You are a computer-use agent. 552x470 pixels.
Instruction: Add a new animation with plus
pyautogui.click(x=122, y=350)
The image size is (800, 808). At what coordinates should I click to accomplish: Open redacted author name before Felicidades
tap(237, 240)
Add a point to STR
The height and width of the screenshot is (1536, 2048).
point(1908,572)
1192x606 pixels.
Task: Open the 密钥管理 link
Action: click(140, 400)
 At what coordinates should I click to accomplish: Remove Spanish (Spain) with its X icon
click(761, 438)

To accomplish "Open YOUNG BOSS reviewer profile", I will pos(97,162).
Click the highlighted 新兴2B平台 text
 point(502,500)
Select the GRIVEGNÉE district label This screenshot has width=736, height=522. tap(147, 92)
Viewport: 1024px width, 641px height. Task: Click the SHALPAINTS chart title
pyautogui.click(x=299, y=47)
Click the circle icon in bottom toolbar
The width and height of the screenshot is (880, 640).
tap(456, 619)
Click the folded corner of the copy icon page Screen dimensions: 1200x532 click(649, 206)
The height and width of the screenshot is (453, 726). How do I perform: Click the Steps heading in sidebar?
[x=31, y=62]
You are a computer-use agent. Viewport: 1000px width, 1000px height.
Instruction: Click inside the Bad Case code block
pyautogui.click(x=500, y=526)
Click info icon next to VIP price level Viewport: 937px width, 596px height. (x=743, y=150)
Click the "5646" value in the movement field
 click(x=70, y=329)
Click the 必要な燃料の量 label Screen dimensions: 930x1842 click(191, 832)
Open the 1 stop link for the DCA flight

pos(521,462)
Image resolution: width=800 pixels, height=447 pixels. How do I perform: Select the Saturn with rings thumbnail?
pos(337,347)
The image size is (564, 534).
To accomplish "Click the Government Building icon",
────────────────
> PROBLEM TO SOLVE:
In the material above, find the line containing "Select the GRIVEGNÉE" and the line containing "Click the folded", then write out exactly those two lines and every line between them, and nothing more.

> EXPECTED OUTPUT:
Select the GRIVEGNÉE district label This screenshot has width=736, height=522. tap(147, 92)
Viewport: 1024px width, 641px height. Task: Click the SHALPAINTS chart title
pyautogui.click(x=299, y=47)
Click the circle icon in bottom toolbar
The width and height of the screenshot is (880, 640).
tap(456, 619)
Click the folded corner of the copy icon page Screen dimensions: 1200x532 click(649, 206)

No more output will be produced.